**REQUIREMENT**
Copying rule for the data below: take the line containing "Viewport: 706px width, 1568px" and every line after it to the end, exactly, and drop all pictures.

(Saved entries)
▬▬▬▬▬▬

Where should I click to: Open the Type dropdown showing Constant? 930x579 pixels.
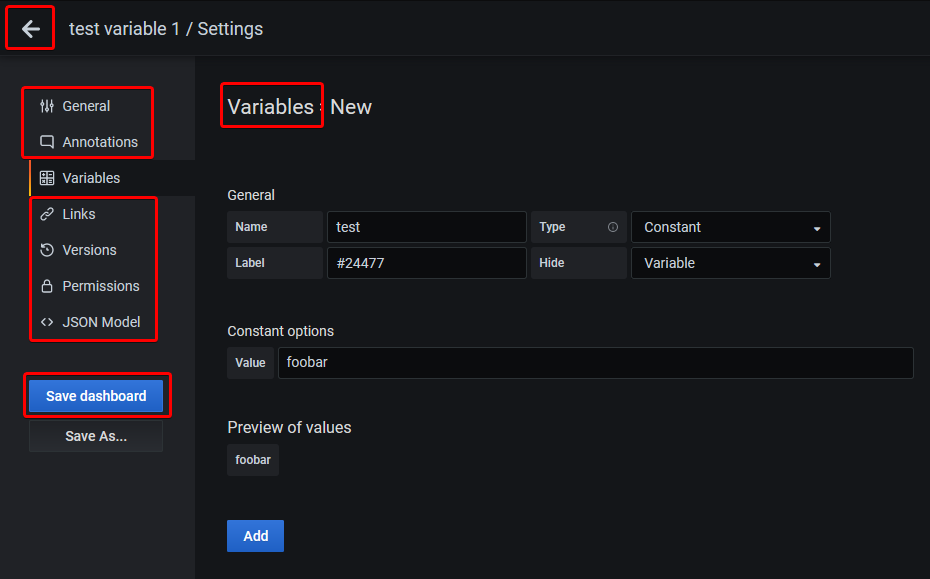click(x=730, y=227)
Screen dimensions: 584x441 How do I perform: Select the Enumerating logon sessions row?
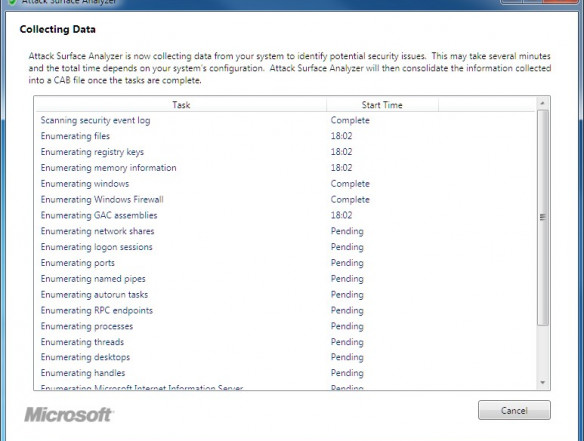tap(285, 247)
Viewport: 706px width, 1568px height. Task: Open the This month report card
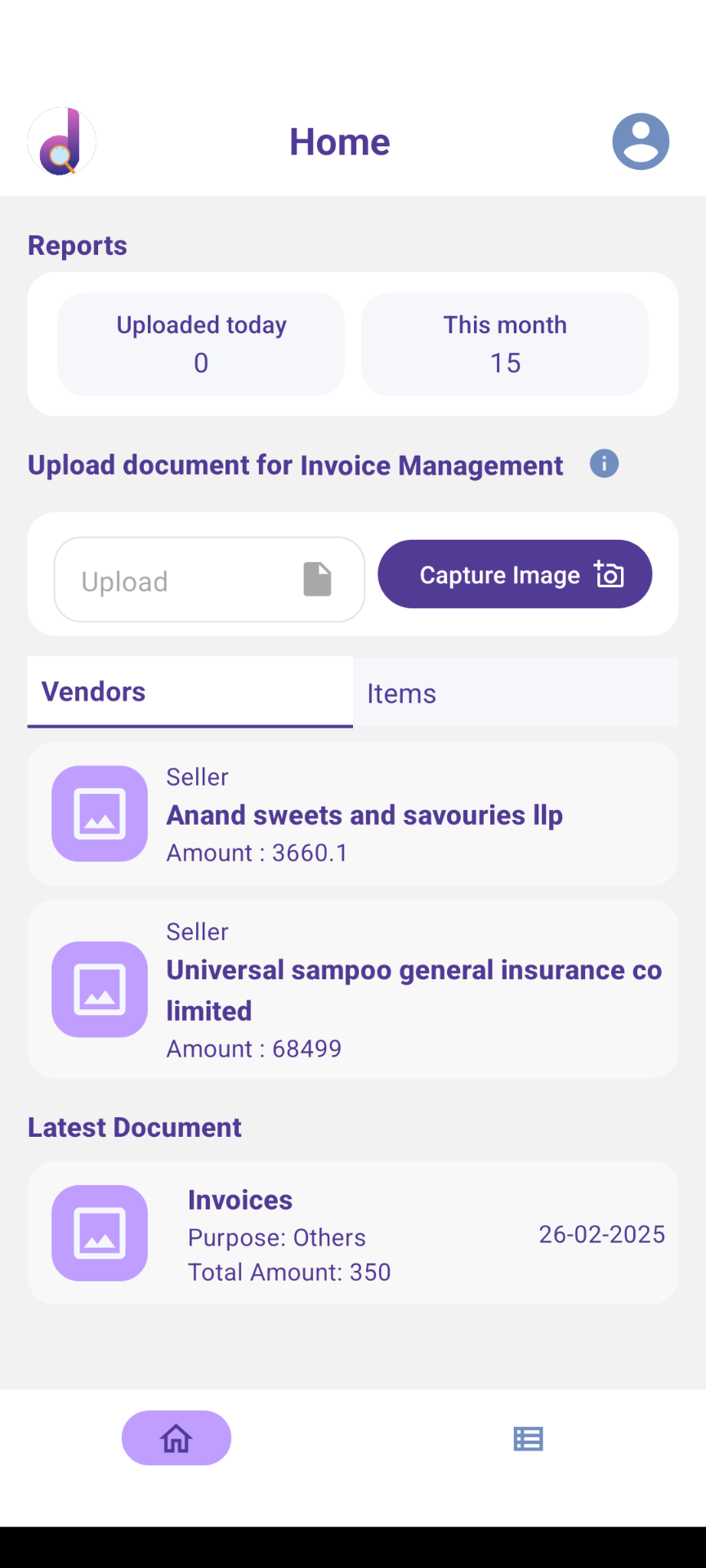505,344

▬▬▬▬▬▬

**TASK RESULT**
Viewport: 706px width, 1568px height. Task: Open the This month report card
505,344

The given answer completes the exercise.